• [TASK DETAILS] Once more, print the records exactly as given.

• [PROVIDED DATA]
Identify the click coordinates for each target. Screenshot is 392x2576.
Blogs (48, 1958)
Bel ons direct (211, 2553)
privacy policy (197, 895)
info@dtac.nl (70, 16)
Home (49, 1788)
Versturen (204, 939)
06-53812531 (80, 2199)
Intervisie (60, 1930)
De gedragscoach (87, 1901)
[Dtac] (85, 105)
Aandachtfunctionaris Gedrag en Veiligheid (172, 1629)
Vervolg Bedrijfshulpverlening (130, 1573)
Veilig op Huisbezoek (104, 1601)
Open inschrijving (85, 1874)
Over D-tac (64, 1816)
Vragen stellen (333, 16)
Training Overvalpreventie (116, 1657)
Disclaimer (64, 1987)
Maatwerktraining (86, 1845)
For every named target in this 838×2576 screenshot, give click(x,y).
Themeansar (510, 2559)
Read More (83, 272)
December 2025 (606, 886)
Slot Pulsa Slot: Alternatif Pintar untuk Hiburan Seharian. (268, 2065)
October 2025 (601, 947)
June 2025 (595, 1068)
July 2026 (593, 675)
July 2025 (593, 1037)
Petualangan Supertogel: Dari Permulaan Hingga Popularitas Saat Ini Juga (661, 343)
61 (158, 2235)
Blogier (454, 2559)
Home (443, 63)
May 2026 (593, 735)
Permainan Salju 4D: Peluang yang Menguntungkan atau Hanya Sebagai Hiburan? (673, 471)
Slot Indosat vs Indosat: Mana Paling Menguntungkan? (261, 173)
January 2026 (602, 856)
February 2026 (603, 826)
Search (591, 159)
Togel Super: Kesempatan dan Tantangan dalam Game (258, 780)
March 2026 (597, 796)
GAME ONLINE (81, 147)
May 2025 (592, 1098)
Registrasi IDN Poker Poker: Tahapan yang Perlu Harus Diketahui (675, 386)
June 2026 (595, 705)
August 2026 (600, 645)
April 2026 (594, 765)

• [ANSWER]
Identify the click coordinates for each target. Screenshot is 392x2576.
Blogs (48, 1958)
Bel ons direct (211, 2553)
privacy policy (197, 895)
info@dtac.nl (70, 16)
Home (49, 1788)
Versturen (204, 939)
06-53812531 (80, 2199)
Intervisie (60, 1930)
De gedragscoach (87, 1901)
[Dtac] (85, 105)
Aandachtfunctionaris Gedrag en Veiligheid (172, 1629)
Vervolg Bedrijfshulpverlening (130, 1573)
Veilig op Huisbezoek (104, 1601)
Open inschrijving (85, 1874)
Over D-tac (64, 1816)
Vragen stellen (333, 16)
Training Overvalpreventie (116, 1657)
Disclaimer (64, 1987)
Maatwerktraining (86, 1845)
For every named target in this 838×2576 screenshot, give click(x,y).
Themeansar (510, 2559)
Read More (83, 272)
December 2025 (606, 886)
Slot Pulsa Slot: Alternatif Pintar untuk Hiburan Seharian. (268, 2065)
October 2025 (601, 947)
June 2025 (595, 1068)
July 2026 (593, 675)
July 2025 (593, 1037)
Petualangan Supertogel: Dari Permulaan Hingga Popularitas Saat Ini Juga (661, 343)
61 (158, 2235)
Blogier (454, 2559)
Home (443, 63)
May 2026 (593, 735)
Permainan Salju 4D: Peluang yang Menguntungkan atau Hanya Sebagai Hiburan? (673, 471)
Slot Indosat vs Indosat: Mana Paling Menguntungkan? (261, 173)
January 2026 (602, 856)
February 2026 (603, 826)
Search (591, 159)
Togel Super: Kesempatan dan Tantangan dalam Game (258, 780)
March 2026 (597, 796)
GAME ONLINE (81, 147)
May 2025 (592, 1098)
Registrasi IDN Poker Poker: Tahapan yang Perlu Harus Diketahui (675, 386)
June 2026 (595, 705)
August 2026 (600, 645)
April 2026 (594, 765)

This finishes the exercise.